If a line below contains the word "agent", count it. Please give the total and nothing else.

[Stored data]

===

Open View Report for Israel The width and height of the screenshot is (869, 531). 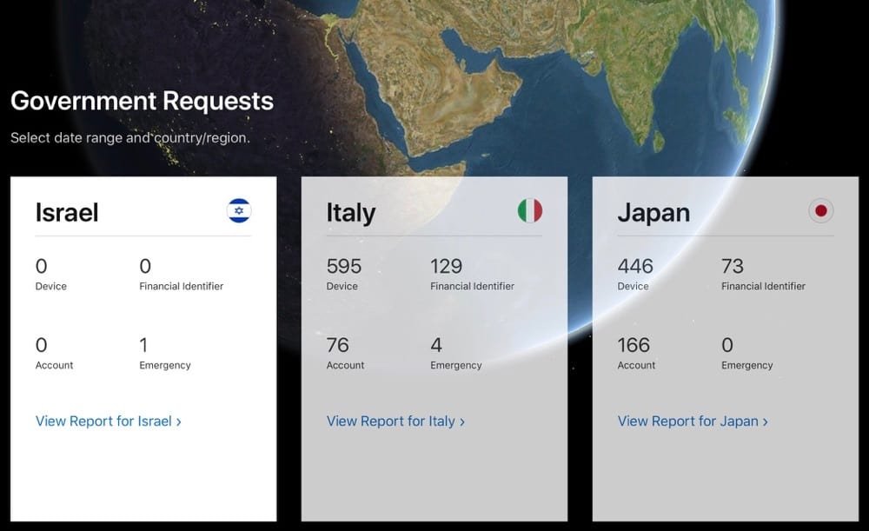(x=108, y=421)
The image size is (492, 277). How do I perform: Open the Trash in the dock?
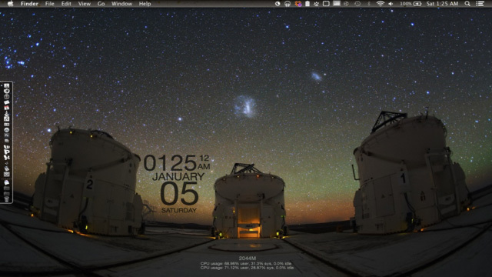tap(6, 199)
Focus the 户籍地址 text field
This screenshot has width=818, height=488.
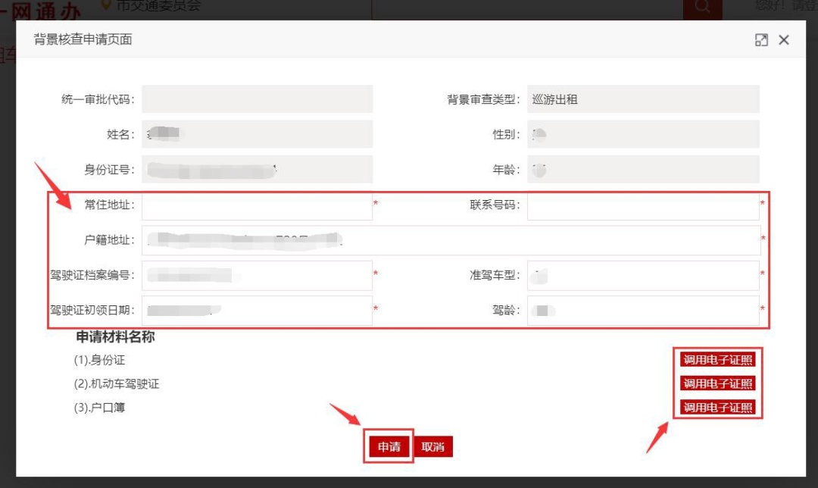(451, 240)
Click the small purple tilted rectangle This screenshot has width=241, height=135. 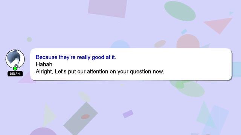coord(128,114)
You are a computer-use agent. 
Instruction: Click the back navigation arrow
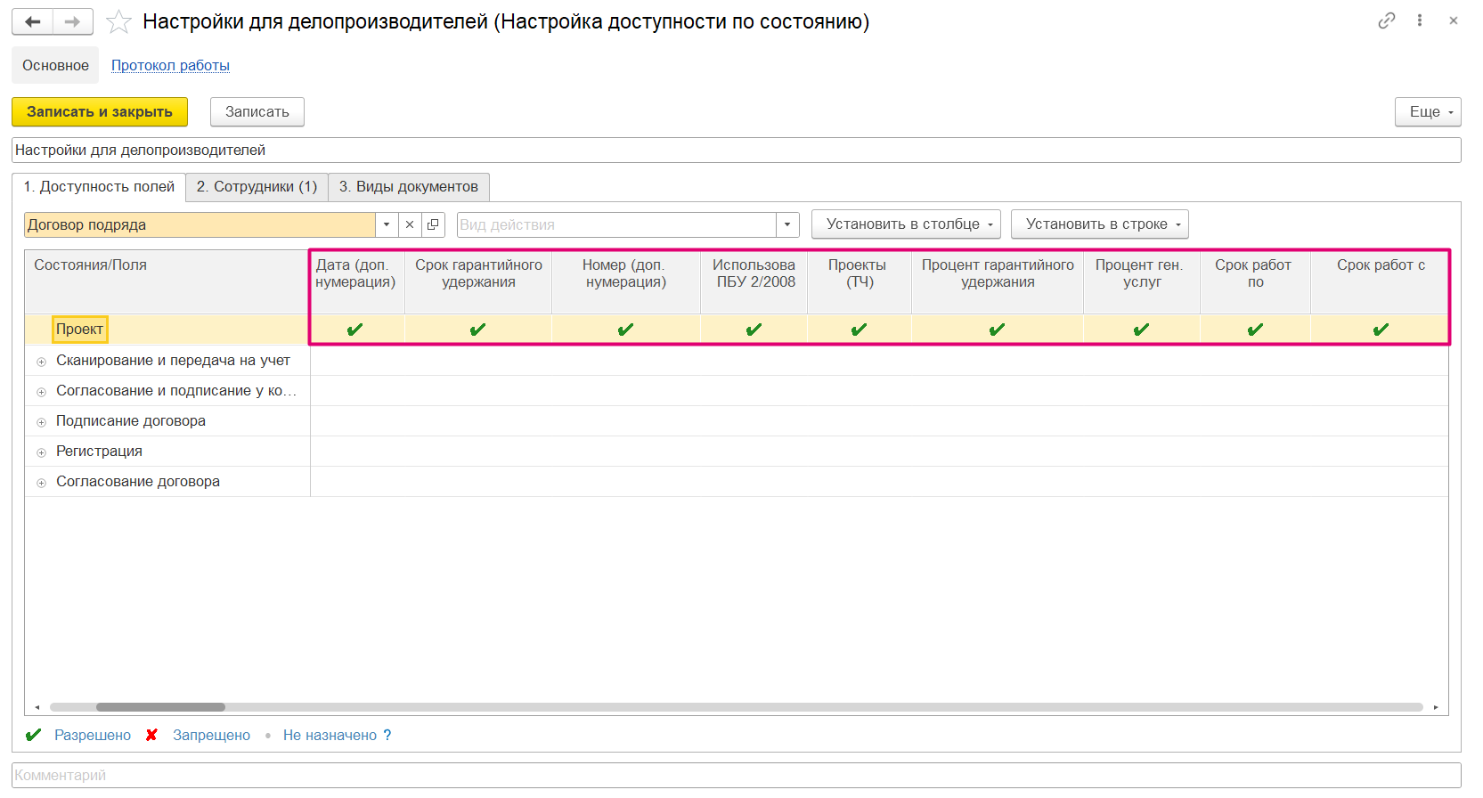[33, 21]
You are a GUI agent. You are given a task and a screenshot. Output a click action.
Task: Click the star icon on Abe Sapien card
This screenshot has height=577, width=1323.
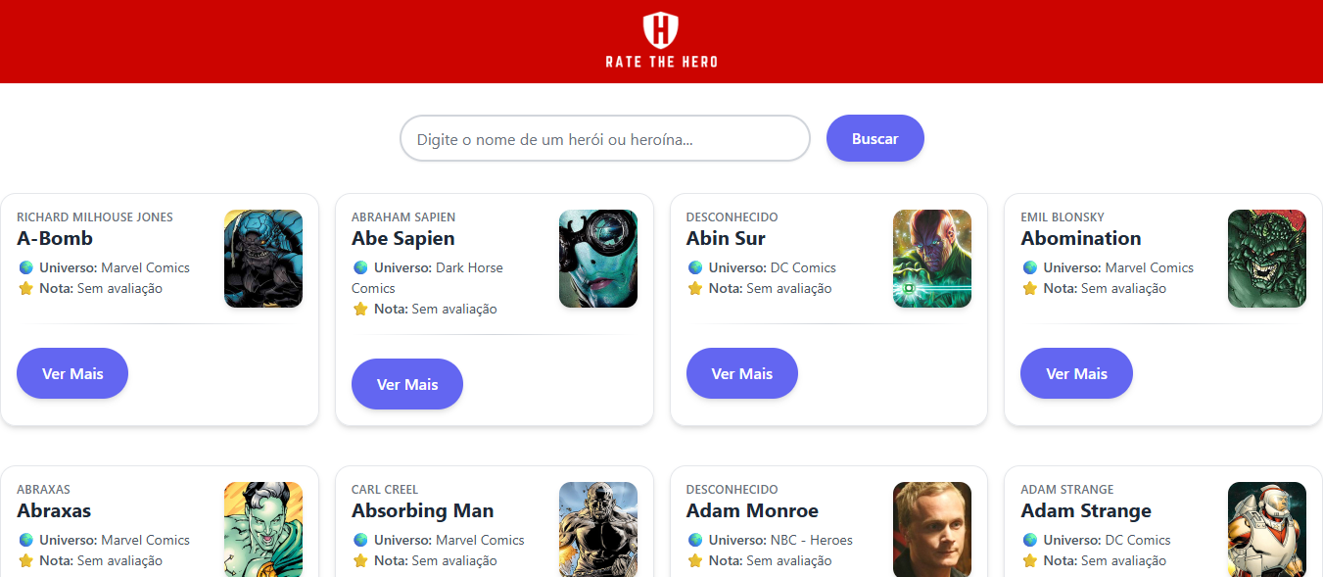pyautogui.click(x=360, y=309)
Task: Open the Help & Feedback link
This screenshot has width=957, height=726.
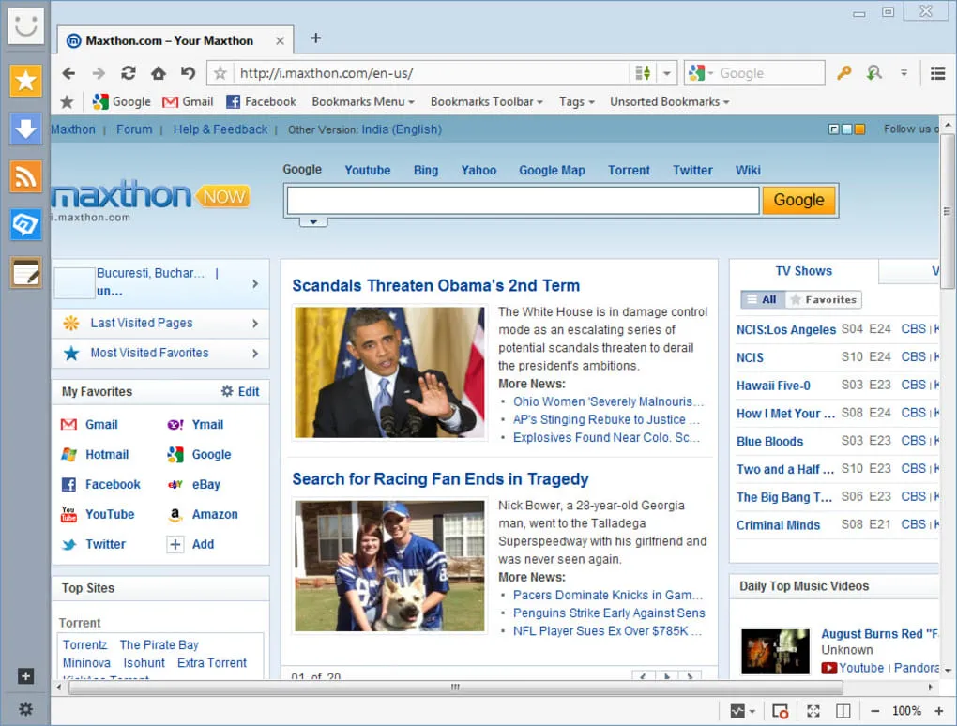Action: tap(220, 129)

===

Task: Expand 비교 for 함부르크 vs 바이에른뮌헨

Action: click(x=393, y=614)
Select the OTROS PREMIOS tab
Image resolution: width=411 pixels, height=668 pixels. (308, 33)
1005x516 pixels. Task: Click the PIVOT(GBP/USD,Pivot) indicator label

===

_Answer_:
2